Two or three others followed with a similar result. Then came Mercy, the housemaid, and as her trembling fingers poured the liquid forth, behold the powder changed and turned to black! The commotion was indescribable, and Mercy was about to have a nervous fit when Dr. Rutherford, fixing his eyes on her, said in a tone of command, “Be quiet—be perfectly quiet, and in two hours I will destroy the spell. Go over there and sit down.”
She tottered to a seat under one of the trees.

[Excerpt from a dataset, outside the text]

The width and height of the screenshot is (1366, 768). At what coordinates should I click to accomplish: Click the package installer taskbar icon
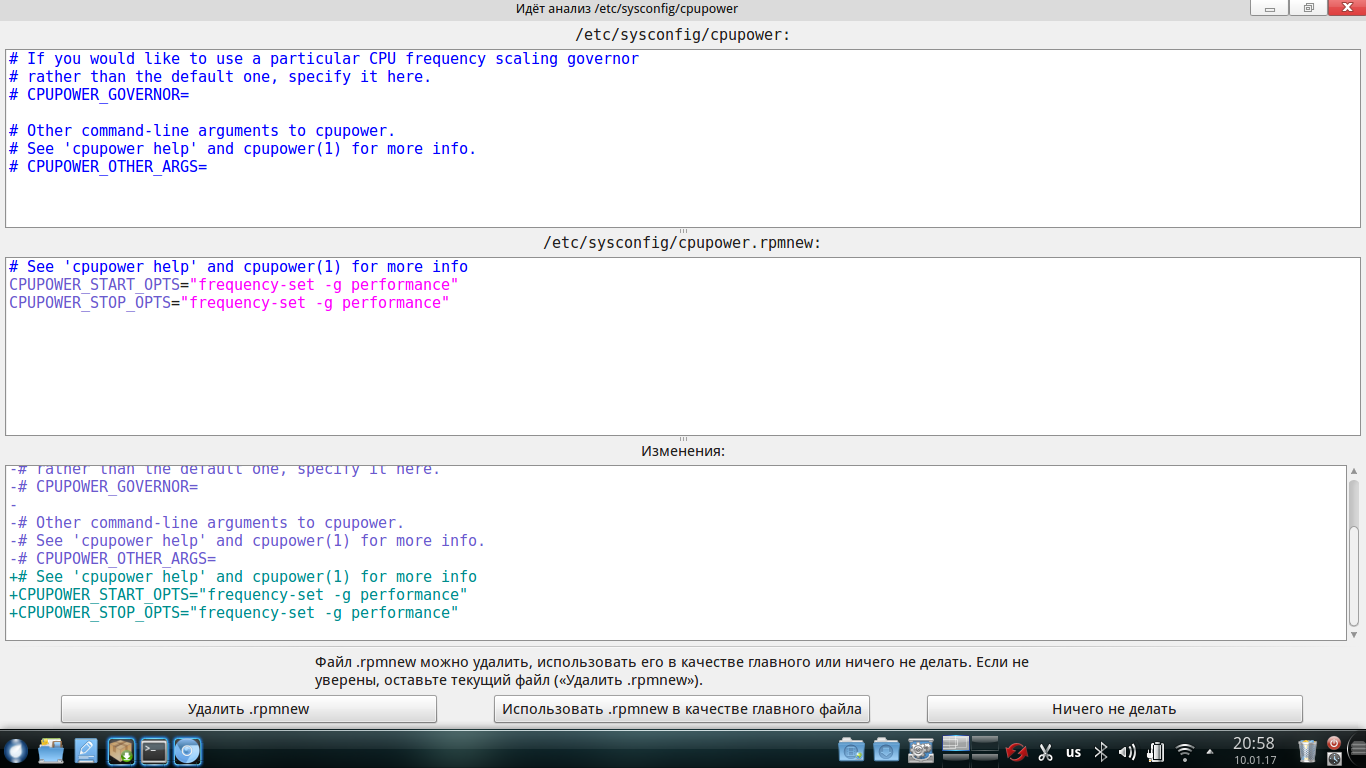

One or two more took their turn, among them Mammy, but the powders remained white. I had entreated Edward not to pronounce her ’witched, because she was so old and I loved her so: I could not bear that she should be frightened. You should have seen her when she found that she was safe. The stiff old limbs became supple and the terrified countenance full of joy, and the dear ridiculous old thing threw her arms up in the air, and laughed and cried, and shouted, and praised God, and knocked off her turban, and burst open her apron-strings, and refused to be quieted till the doctor ordered her to be removed from the scene of action. The idea of retiring to the seclusion of her cabin while all this was going on was simply preposterous, and Mammy at once exhibited the soothing effect of the suggestion; so the play proceeded.
More white powders. Then Apollo’s turned black, and, poor fellow! when it did so, he might have been a god or a demon, or anything else you never saw, for his face looked little like that of a human being, giving you the impression only of wildly-rolling eyeballs, and great white teeth glistening in a ghastly, feeble, almost idiotic grin.
Edward went up to him and laid his hand on his shoulder: “That’s all right, my boy. We’ll have you straight in no time, and you will be the best man at the shucking to-morrow night.”
More white powders. Then came Wash, great big Wash; and when his powder changed, what do you suppose he did? Well, he just fainted outright.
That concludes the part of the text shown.